Lally: The results of the ARCHER study led to the design of the ARCHER 2 study, which is the only global pivotal phase 3 trial ongoing right now for geographic atrophy with vision protection as its primary endpoint. This trial is now fully enrolled, and results are anticipated later next year. But why this is important is the previous complement inhibitor therapies that are currently FDA-approved for the treatment geographic atrophy, they were approved based on an anatomical endpoint change. That change is significant, and I do think that it's important and meaningful for our patients, but we can't forget about functional changes for our patients, not just how the picture changes of their retina over time. We want to know, "is it helping the patient's vision?" The measurement of visual acuity is probably the most unambiguous visual outcome measure we have. We've been using it for a long time in ophthalmology. So if we can demonstrate significance in protecting against vision loss, I think that would be very meaningful and reassuring to me as a provider, that this medicine is really of true, big benefit for my patients.

OT: When you consider the longterm future of GA and where we are at this moment, what do you think is still to come?
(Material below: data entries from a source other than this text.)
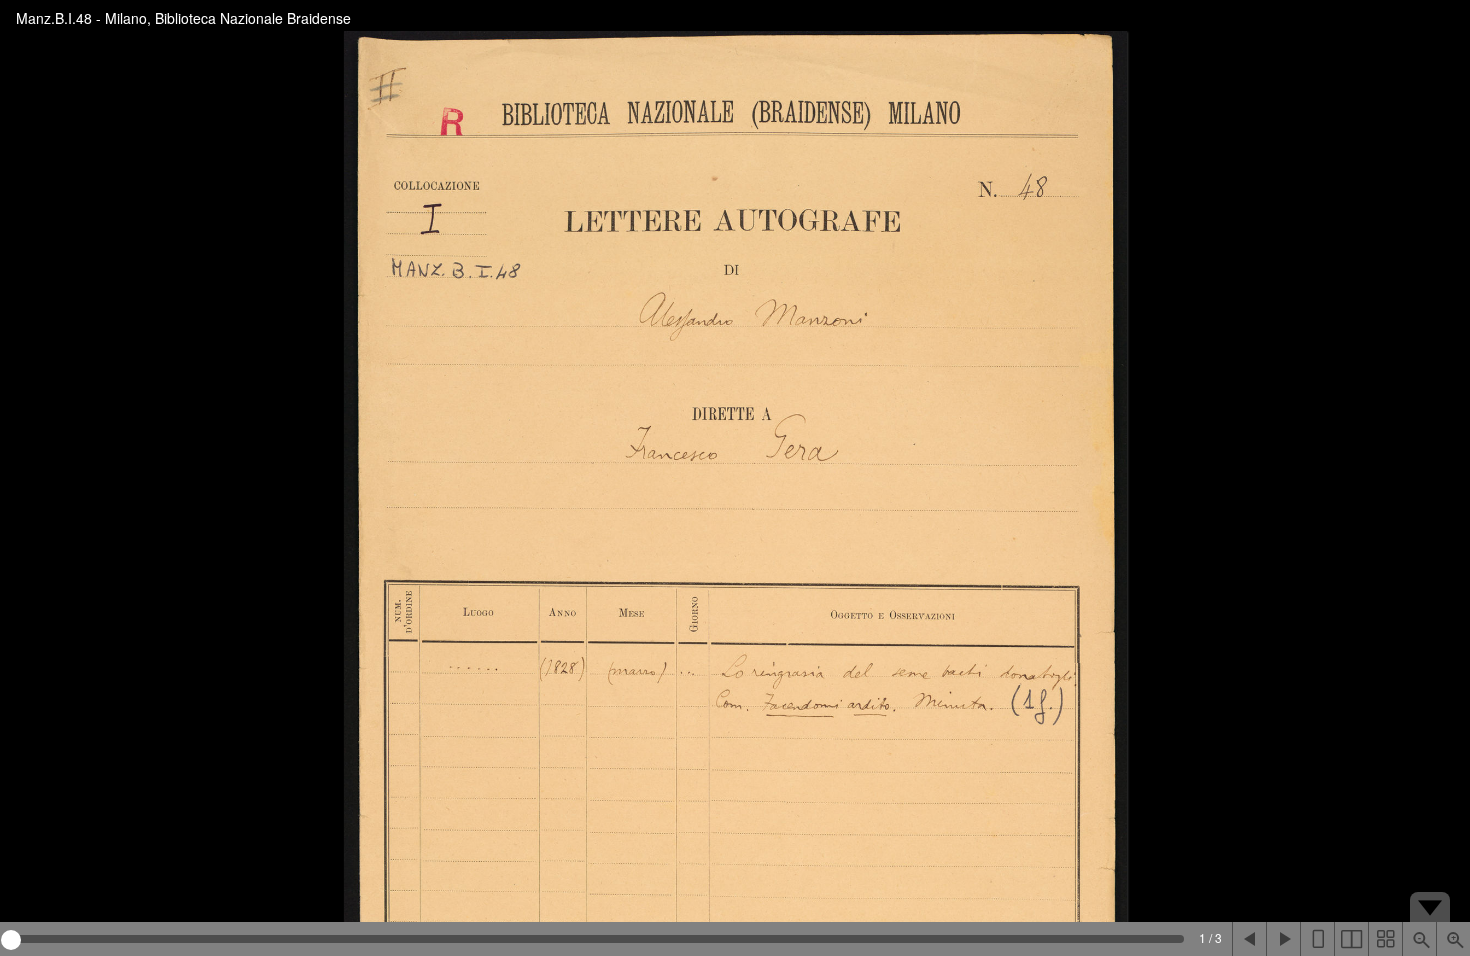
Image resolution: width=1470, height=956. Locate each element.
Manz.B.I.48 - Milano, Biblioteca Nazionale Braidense (183, 18)
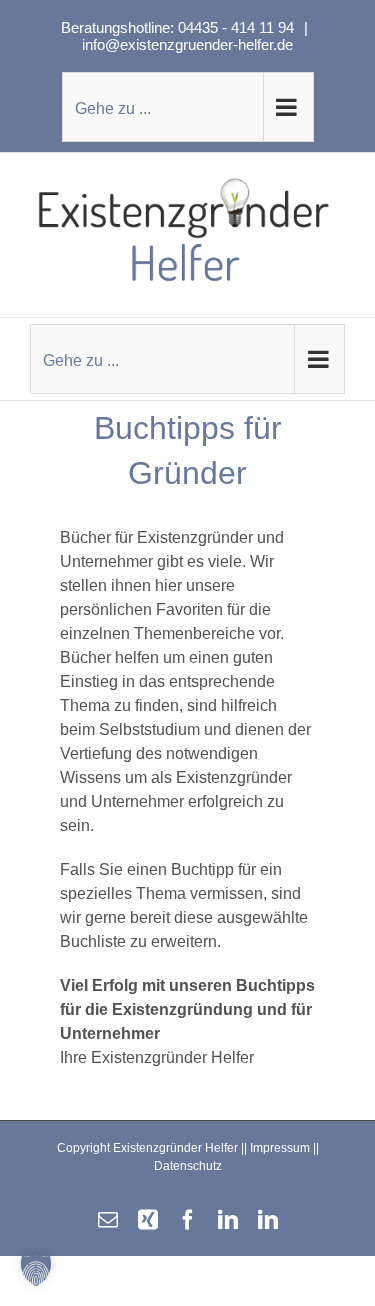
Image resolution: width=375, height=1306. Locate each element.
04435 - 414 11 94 (238, 27)
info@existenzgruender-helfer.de (187, 44)
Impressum (280, 1148)
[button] (36, 1270)
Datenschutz (188, 1166)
Lally: I think we're still in the early phases of, the first inning of the ball game, if you were to think of it as a baseball game. We're still in the early innings of the of the ball game in figuring out the treatment of geographic atrophy. The recent approvals of 2 products that are complement inhibitors for the treatment of GA was a landmark time in our field. It was the first time ever that we had therapies that demonstrated benefit for our patients. So that was a big shift a few years ago. But those therapies, they don't stop the disease, they don't make patients better. At the end of the day, we want to be able to stop the disease. We want to be able to prevent the disease. We want to be able to make the disease better, if the disease exists. What's encouraging is that now, with this ARCHER 2 study, we're going to that next step of the development in this field, which is now saying, we're looking for therapies that are going to preserve and protect the actual vision of the patient. It's an exciting time in geographic atrophy treatment and development. I think there's a lot more we have to learn. All of these trials that are ongoing and all these results and programs that are coming through, they're giving our community a wealth of information that's valuable in terms of developing the next generation therapies to reach our ultimate goal of protecting against this ever happening, or at least being able to reverse the disease.